# When is killing ok?



## jasonw (Jan 31, 2011)

WHEN IS KILLING OK?


----------



## milley (Sep 20, 2013)

hiiiii...........
killing some one will be ok when that person is badly suffured by some health problems and very disappointed by his life......

or in case of any bad man who distroyed the other families or a murderer......
:whip:


----------



## mitsi (Feb 1, 2012)

i don't agree with it at all, the snakes in the everglades as that is what I think you mean by the link, there aren't as many as they say, they may be breeding, but not all the babies make it, yes they prey on the local wildlife, but nature has a way of dealing with these things, the ones they capture why cant they be relocated to somewhere/country where they will be more welcomed (if that's the right word), This is a man made problem and just like us, we destroy them, they need to be seen for what they are, a beautiful creature who deserves to be aloud to live, where ever that may be. We don't go and cull other things when they become invasive and start ruining the country/area/wildlife eg man in general.

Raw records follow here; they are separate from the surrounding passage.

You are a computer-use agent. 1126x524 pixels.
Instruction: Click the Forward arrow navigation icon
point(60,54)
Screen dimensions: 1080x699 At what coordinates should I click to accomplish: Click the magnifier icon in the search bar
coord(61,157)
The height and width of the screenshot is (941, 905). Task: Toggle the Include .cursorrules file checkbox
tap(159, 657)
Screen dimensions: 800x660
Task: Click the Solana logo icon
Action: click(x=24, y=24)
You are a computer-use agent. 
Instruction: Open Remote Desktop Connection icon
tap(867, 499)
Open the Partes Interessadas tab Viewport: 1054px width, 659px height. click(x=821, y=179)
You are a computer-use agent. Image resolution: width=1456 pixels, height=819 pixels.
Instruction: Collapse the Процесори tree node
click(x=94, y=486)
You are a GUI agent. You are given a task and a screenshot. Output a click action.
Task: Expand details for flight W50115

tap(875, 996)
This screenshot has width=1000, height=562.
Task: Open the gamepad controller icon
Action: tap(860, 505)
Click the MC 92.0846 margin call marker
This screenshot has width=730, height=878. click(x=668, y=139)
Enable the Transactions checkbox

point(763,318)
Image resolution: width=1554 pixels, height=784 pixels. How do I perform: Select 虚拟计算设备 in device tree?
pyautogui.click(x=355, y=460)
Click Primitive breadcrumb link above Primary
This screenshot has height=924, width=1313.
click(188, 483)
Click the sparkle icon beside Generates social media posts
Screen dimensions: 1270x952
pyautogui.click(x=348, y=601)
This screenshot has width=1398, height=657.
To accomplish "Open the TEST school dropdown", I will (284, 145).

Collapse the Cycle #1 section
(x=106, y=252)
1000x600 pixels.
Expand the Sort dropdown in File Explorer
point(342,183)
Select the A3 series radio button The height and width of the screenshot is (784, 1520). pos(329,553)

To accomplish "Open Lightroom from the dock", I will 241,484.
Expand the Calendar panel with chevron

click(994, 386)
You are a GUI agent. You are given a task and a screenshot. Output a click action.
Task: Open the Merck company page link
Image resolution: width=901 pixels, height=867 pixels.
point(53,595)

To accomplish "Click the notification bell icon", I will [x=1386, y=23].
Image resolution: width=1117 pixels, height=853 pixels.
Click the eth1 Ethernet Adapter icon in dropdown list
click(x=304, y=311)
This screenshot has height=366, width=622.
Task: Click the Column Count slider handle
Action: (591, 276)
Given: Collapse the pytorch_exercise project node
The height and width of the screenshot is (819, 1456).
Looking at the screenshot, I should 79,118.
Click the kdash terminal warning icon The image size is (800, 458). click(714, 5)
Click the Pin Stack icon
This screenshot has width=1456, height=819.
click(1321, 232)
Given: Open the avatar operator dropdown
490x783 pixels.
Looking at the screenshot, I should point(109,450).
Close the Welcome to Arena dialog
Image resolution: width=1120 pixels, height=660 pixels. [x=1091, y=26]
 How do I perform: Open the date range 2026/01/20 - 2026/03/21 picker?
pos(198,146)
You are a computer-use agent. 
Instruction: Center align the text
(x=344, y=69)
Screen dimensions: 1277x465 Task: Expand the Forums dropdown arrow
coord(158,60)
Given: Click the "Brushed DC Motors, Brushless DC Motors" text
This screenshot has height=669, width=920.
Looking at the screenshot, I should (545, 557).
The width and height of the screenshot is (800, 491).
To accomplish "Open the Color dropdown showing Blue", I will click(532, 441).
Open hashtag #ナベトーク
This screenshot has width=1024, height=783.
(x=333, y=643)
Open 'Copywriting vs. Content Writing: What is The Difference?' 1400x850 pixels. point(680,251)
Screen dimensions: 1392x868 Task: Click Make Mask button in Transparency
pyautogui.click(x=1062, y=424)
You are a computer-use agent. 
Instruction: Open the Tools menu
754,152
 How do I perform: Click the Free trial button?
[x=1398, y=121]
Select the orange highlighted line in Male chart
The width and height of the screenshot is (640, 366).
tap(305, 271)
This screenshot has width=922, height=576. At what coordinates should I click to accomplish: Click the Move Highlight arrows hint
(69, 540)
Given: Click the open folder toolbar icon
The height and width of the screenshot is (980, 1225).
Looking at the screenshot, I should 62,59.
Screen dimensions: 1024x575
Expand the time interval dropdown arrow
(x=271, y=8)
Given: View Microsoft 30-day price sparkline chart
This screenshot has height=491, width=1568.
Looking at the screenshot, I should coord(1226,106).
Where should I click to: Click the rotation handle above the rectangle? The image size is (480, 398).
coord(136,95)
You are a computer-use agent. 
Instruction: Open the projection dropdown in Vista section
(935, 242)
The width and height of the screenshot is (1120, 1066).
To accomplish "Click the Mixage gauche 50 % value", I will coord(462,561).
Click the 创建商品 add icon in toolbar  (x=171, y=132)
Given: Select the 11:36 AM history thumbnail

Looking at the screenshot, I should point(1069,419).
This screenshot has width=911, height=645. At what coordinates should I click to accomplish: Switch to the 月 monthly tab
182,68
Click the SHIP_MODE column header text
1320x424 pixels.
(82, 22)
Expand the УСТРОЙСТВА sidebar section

regarding people, an eye for an eye, if someone killed one of mine, they would be killed, if someone in my family was badly suffering and dieing slowly and painfully, and wanted help to end it all, then yes id help, but I don't see this as killing.


----------



## sharpstrain (May 24, 2008)

culling animals to protect the species and or the environment is common and happens throughout the world.

Rabbits
Deer
Mink
Cane Toads
Fire Ants
Mosquitoes

In fact the list is endless.

I understand that we all feel strongly protective of snakes and other reps - but the snakes in Guam and the Burms, Iguanas etc in florida pose a genuine threat to local species and habitats.

The question that needs to be asked is not should it be done, but how should it be done in the most humane and efficient way.

I am off to eat some bacon from a wild boar culled from the forest of dean in gloucestershire --


----------